In this column, my objective is to take the reader around the world to discuss the business, economic, and financial mega-trends that are top-of-mind for executives, investors, and policymakers.


Jerome Powell, the Chair of the Federal Reserve is flexing his interest rate muscles, reaffirming that the central bank is on a mission to tighten policy. What’s the quantum? Another ½ percentage point at each of the next two meetings…

But the trillion-dollar question is whether the Fed can dodge the recessionary bullet as the odds of a soft landing reduce… My take? The Fed is playing catch up – but they won’t go all the way to 3.5% so quickly and will pause before. And that ‘surprise’ will open up opportunities for us as portfolio managers. Everybody thinks you can’t make money investing in fixed income – this, my dear reader, is not true.

What is clear is that Powell is not alone. Other members of the Fed are coming out and telegraphing their support for this intentional tightening of financial conditions as they play catch up to fight off significant inflationary pressures in the US – so the path is clear.

How will this impact markets? Economists are reducing their forecasts for US growth, such as Goldman, from 2.6% down to 2.4% this year. What about equity strategists? They are recommending to ‘stay invested’ because the labour market is still strong. Okay, they have been ‘long and wrong’ year-to-date, but I suspect they will be vindicated eventually as it’s very difficult to have a US recession with such high demand for labour, as evidenced by the vacancy to unemployed ratio (for every unemployed there are 1.9x vacancies – almost double the historical average).

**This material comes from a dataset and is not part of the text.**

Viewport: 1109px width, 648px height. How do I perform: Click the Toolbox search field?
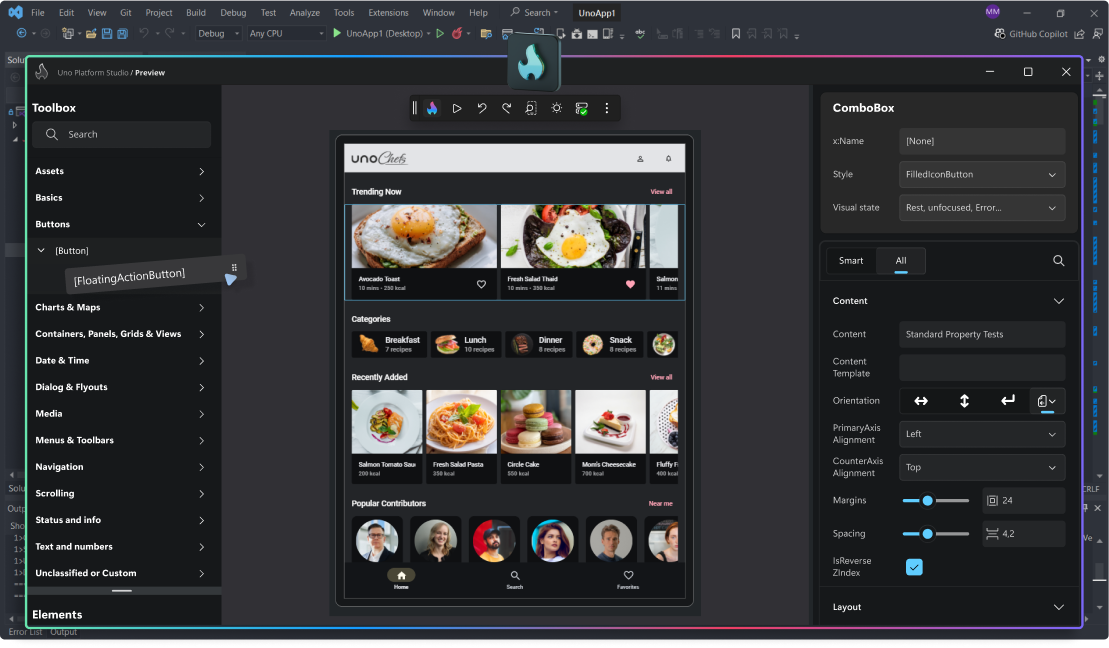(x=121, y=133)
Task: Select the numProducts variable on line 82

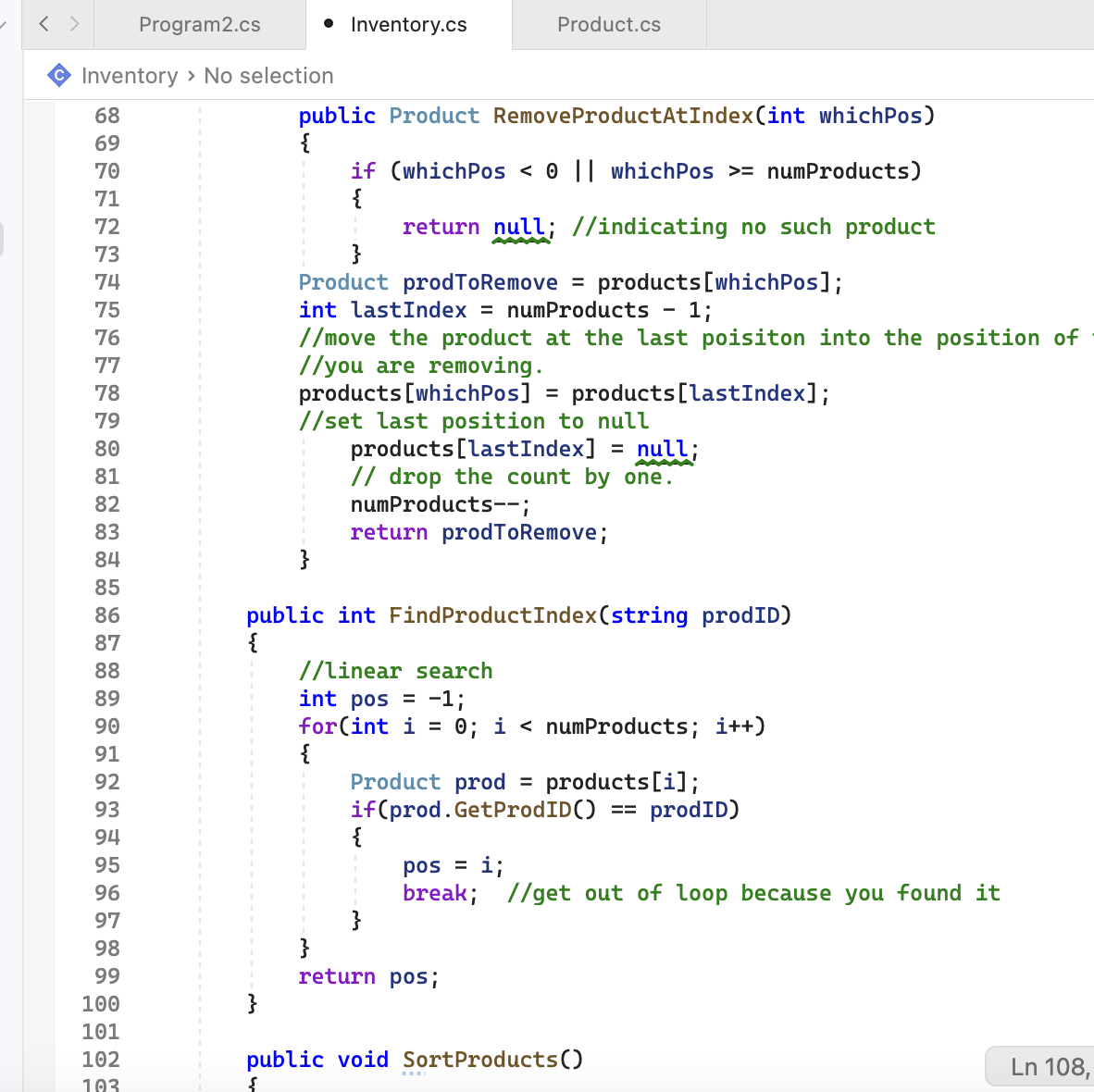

The bad news? Inflation is sky-high. The good news? Retail sales unexpectedly rose in April. What was prominent on shopping lists? Supermarkets reported bumper sales of alcohol, which could mean a couple of things: Perhaps we were stocking up for the Jubilee celebration; or maybe we were planning more house parties, as opposed to nights out at the pub; or perhaps consumers got depressed after reading too many economic forecasts citing macro headwinds! I am going with option two.

But in all seriousness, in the face of the real price pressures, a strong retail sales number is encouraging, especially on the heels of all the doom and gloom we are hearing from policy makers such as Andrew Bailey and his recent comments on food prices.

What does the National Institute of Economic and Social Research have to say on inflation? They believe that the BoE is going to have to hike rates to 2.5% and keep them there until the middle of the decade to bring inflation under control. I’m always a bit sceptical about long-term forecasts but your mind is like a parachute… it works better when open.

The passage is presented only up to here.